Today, cities and counties nationwide are looking to Sonoma for guidance on how to get their own such programs off the ground at a difficult time, when federal authorities have branded PACE a steep risk to the still-shaky U.S. housing market.
Inside the PACE Program Controversy
The PACE financing technique was developed in 2008 by the City of Palm Desert in California's Coachella Valley. The city crafted statewide legislation, called AB811, which gave California cities and counties the greenlight to adopt the model.

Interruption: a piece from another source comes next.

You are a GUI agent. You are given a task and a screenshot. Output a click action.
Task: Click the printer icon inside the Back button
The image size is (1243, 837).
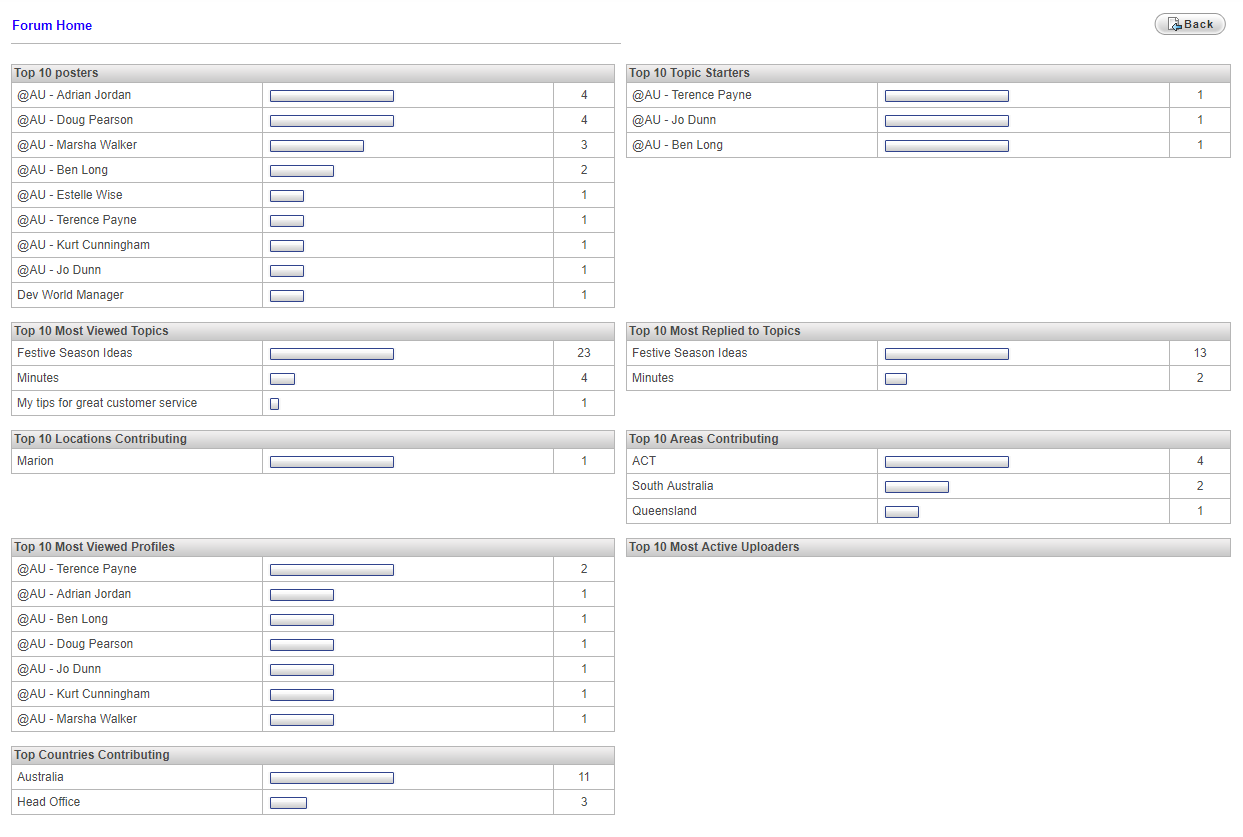tap(1175, 23)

The idea was based on a decades-old scheme for infrastructure projects. Local governments that want to build sidewalks or fire stations, for instance, can finance them by tacking special assessments on residents' property taxes. When homeowners sell their properties, the new owners inherit the surcharge.

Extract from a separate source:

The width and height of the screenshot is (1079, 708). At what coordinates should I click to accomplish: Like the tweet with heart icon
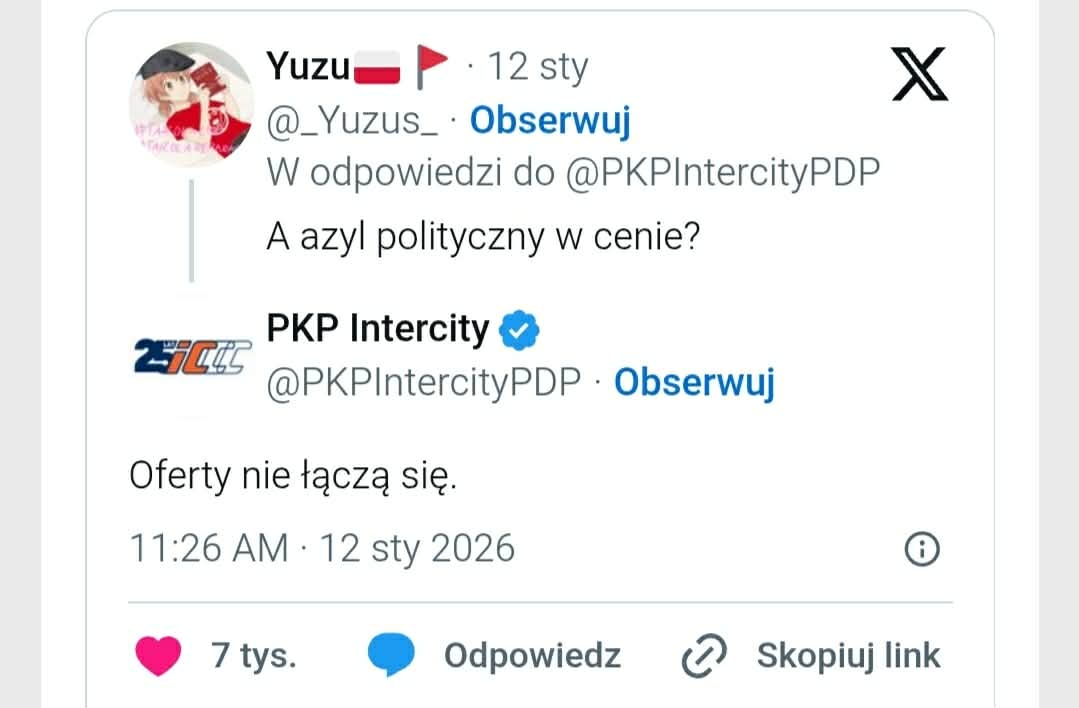coord(157,656)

The PACE program was seen as an engine for energy improvements and job creation at a time when banks were increasingly hesitant to approve loans for expensive upgrades. For every 100 homes that get major retrofits, at least 10 jobs are created, says PACENow, an advocacy group.
More than half of states passed laws permitting local governments to adopt PACE financing. And in early 2010, the Department of Energy awarded $150 million in stimulus to help dozens of localities jumpstart their programs.
Little of that, however, trickled to PACE initiatives. In July 2010, the Federal Housing Finance Agency (FHFA), overseer of the nation's largest mortgage buyers and resellers, Fannie Mae and Freddie Mac, issued a statement saying PACE posed "significant risks" to mortgage finance companies and urged all local governments to suspend their programs.
Most did just that. And the DOE, unable to persuade the agency to accept the PACE model, instructed recipients of PACE funding to direct that money toward other efficiency programs such as cash rebates for energy-saving appliances.
Today, having a home with a PACE loan is like being branded with a scarlet "R" for risk, advocates lament.
Fannie Mae and Freddie Mac, among others, have refused to accept new mortgages with PACE liens. Owners who want to refinance old mortgages are required to pay off their PACE debt before companies will agree to new terms or conditions on their mortgages.
FHFA says there are valid reasons for this. In most states, PACE payments—like all property tax assessments—are given "first lien" status. Meaning, if a PACE home goes into foreclosure, local governments must get paid back first, followed by mortgage companies—a situation that could cause losses to mortgage firms if homeowners default on both debts.
An FHFA spokesperson says the agency "worked with government agencies and met with PACE representatives regarding the risk from the absence of sound underwriting and the effect of the first-lien positions" in the PACE model. "FHFA is charged with preserving and conserving assets, which includes avoiding safety and soundness risks to Fannie Mae and Freddie Mac."
But advocates of PACE reject the idea that it's risky lending. The National Resources Defense Council, an environmental advocacy group, says that of the 2,700 homes with PACE assessments nationwide, only 24 properties—less than one percent—have defaulted on their mortgages. Overall, more than 4 percent of mortgage loans are in foreclosure nationwide.